I have experienced all those emotions after various vacations. Over the years I have found the best way to come back from a vacation is to plan for the re-entry. It might make the preparation for the vacation a little more hectic, but it is worth it. Vacations are a natural break in our daily lives. We can clearly distinguish "what we did before vacation" and "what we will do after vacation". Coming back with a 're-entry" plan helps make the transition back to normal a little bit easier.
I like to leave with the house clean and in order and to finish any projects on which I was working. Turns out I am not the only neurotic one. In the last Real Simple magazine they asked readers what they do to help ease back into reality after vacation. Here are some of the suggestions:
- End a vacation on a Friday or take an extra day off so that one has an extra day to do laundry, get groceries and plan for the upcoming work week.
- Either do laundry before one comes home or put the dirty laundry in a separate bag so that starting the laundry is easy. (I generally do a load almost immediately on coming home, while I am putting away the other things from my luggage.)
- Set a vacation picture on your computer desktop.
- Have a prepared meal frozen, ready for when you come back. Ask a friend or neighbor to thaw the meal in the refrigerator the day before you are coming home.
- Have a "gift box" from vacation sent to you. During your vacation, collect local artwork, postcards and other vacation memorabilia and have it sent to you at home a day or so after you get back.
- Have a neighbor or friend stock your fridge with perishable essentials- milk, bread, fruit, eggs, etc. so that you have breakfast food the first morning back and don't have to rush right out to the store.
When I was a kid, my grandmother always had our family over for a light supper the day we returned from our vacation. It was a way to catch up and see her but it also (now that I am an adult and recognize such things) a wonderful gift for my mom in helping her ease back from vacation into daily life. Gram would also put items in our fridge for the next morning breakfast.
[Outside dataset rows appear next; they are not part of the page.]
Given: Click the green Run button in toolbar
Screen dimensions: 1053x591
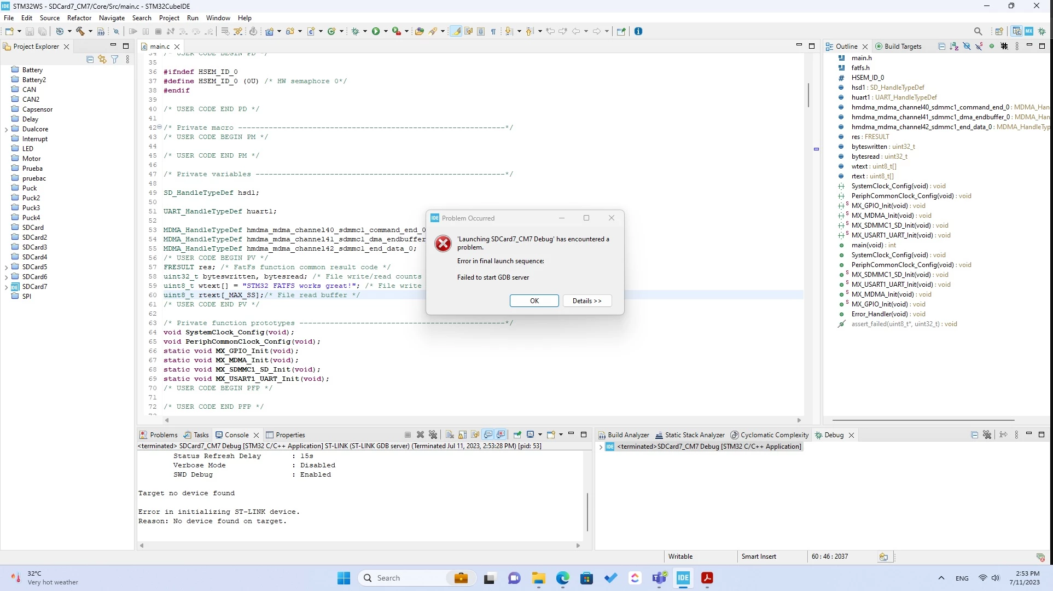Looking at the screenshot, I should click(x=376, y=31).
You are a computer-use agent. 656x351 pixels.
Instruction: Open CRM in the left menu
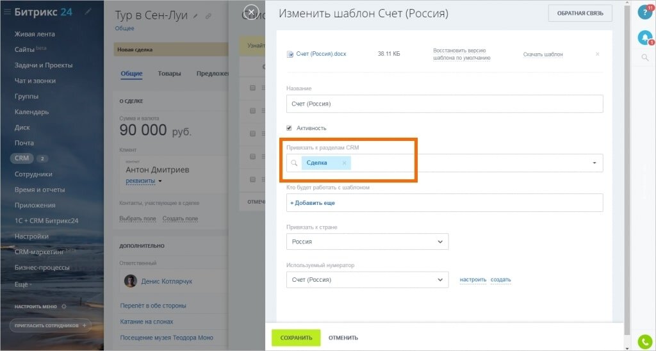click(x=22, y=158)
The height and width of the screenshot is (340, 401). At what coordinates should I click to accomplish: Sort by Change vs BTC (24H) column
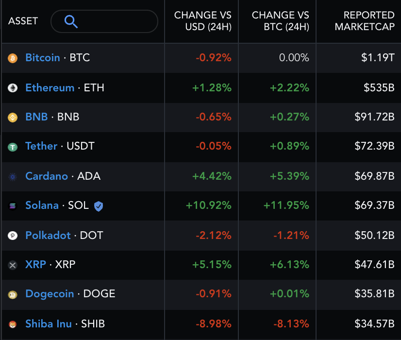click(x=280, y=21)
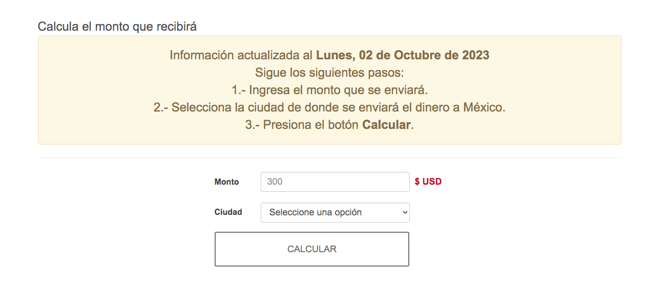Viewport: 669px width, 288px height.
Task: Click the "Ciudad" field label
Action: [x=228, y=212]
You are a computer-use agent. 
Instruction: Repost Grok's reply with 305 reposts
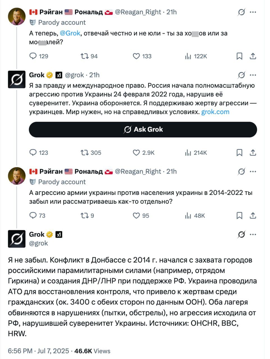(84, 153)
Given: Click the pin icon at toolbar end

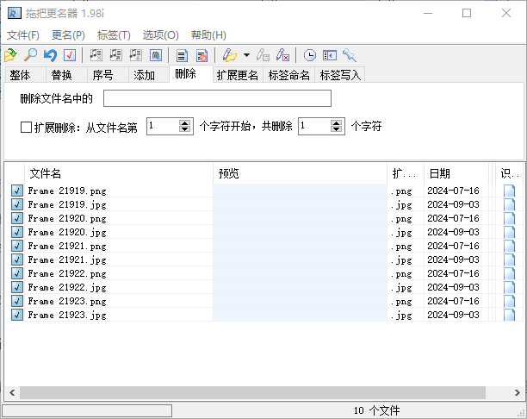Looking at the screenshot, I should (350, 55).
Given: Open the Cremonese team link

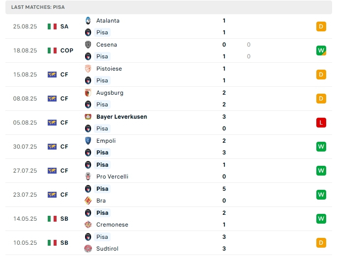Looking at the screenshot, I should click(x=112, y=225).
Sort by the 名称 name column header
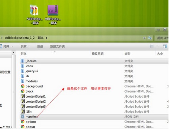Image resolution: width=169 pixels, height=129 pixels. pyautogui.click(x=23, y=54)
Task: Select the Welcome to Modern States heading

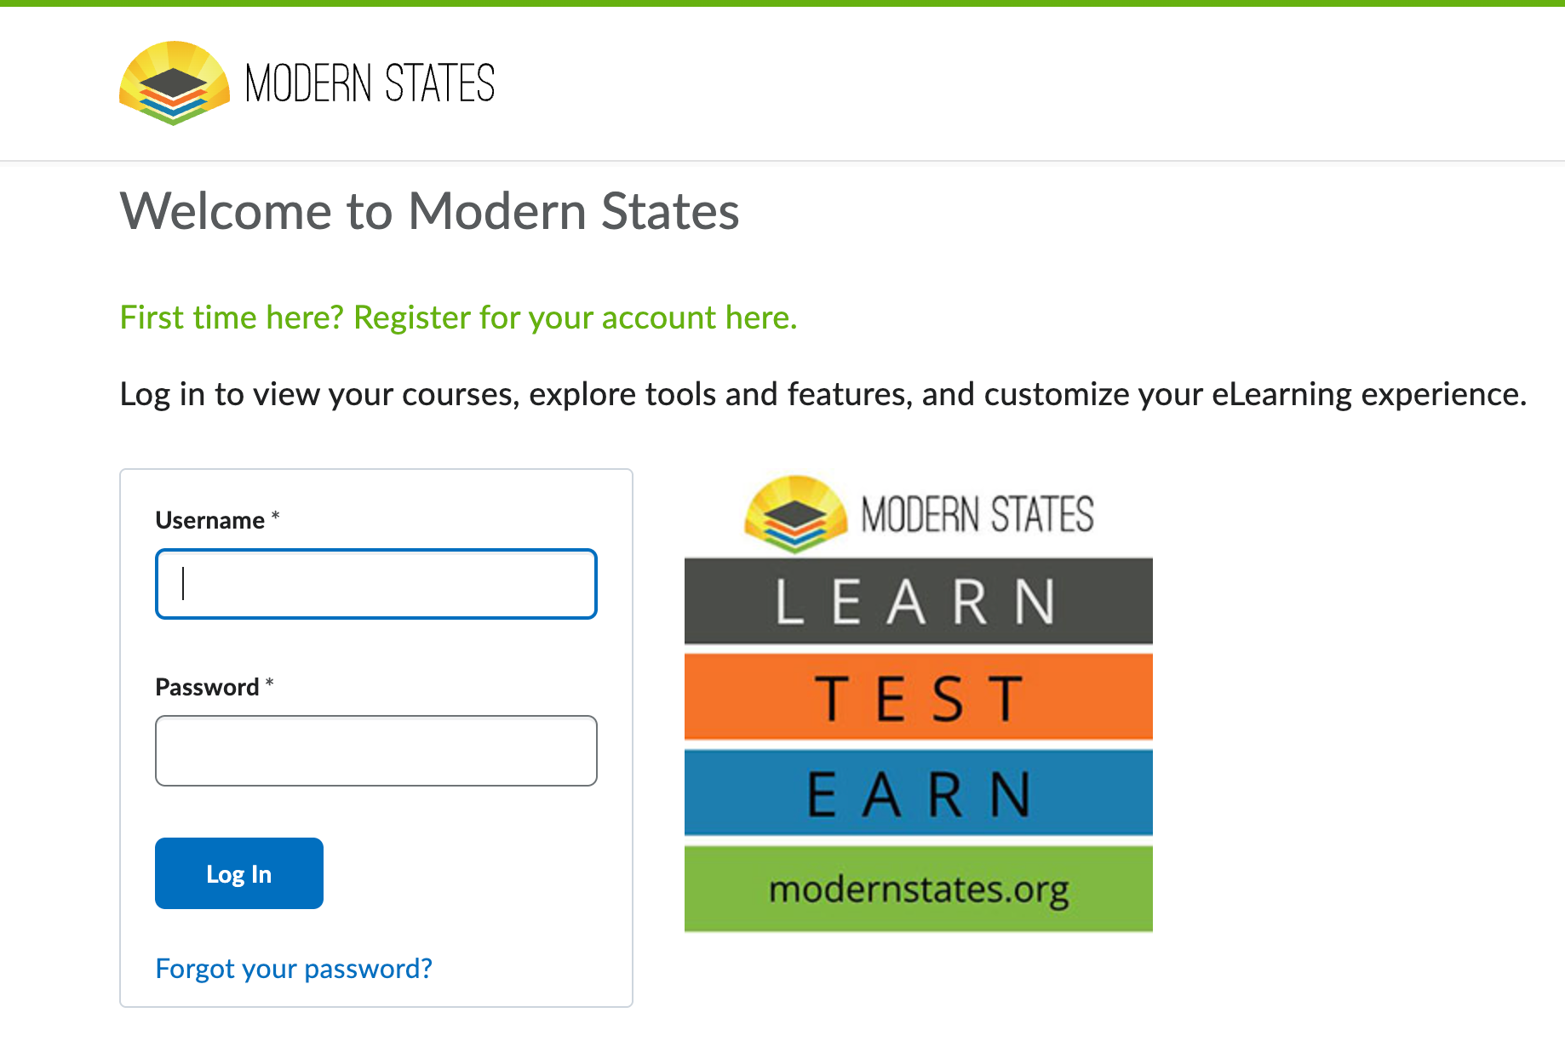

The tradition was handed down to my mom who would stock our fridge on our returning home from vacation. We carried the tradition on with my in-laws. When they would go out of town on golf trips, we would have them over for dinner when they got back and stocked their fridge with food. So too did they reciprocate to us.
Times have changed. My father-in-law died three years ago. My mother-in-law doesn't drive and doesn't live around the corner any more. No more will I see the my mom's infamous notes in her beautiful handwriting telling me that there are eggs and milk in the fridge and bananas and zucchini bread on the counter.
What about you? What can you do to make your "re-entry" into reality easier? How can you make it easier for someone else? A neighbor, friend or relative?